[Given instruction] Rewrite the records from the line with "Click the comment" up to and including the line with "Click the blue", keeping the requests and giving only these lines. In the answers, multiply each click coordinate by 2.6 and round to a whole number, with halves rounded up.

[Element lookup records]
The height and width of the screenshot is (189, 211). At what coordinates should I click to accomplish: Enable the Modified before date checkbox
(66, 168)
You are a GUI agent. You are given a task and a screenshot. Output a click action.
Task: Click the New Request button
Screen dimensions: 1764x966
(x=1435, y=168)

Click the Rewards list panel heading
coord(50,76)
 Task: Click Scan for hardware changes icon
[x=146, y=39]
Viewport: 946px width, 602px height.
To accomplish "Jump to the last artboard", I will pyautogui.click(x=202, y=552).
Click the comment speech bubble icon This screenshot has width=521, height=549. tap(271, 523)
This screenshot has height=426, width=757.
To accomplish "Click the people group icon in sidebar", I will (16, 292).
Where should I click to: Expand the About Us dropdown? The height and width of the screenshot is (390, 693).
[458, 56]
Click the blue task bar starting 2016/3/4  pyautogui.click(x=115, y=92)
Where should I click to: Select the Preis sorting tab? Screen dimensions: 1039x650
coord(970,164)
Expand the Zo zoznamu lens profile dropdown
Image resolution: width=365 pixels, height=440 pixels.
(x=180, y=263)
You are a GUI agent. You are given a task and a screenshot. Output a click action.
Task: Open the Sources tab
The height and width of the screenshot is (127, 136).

[Answer for the task]
Click the comment speech bubble icon This screenshot has width=521, height=549. tap(705, 1360)
This screenshot has height=426, width=757.
To accomplish "Click the people group icon in sidebar", I will (42, 759).
Where should I click to: Expand the About Us dropdown? The height and width of the screenshot is (390, 693).
[1191, 146]
Click the blue task bar starting 2016/3/4  pyautogui.click(x=299, y=239)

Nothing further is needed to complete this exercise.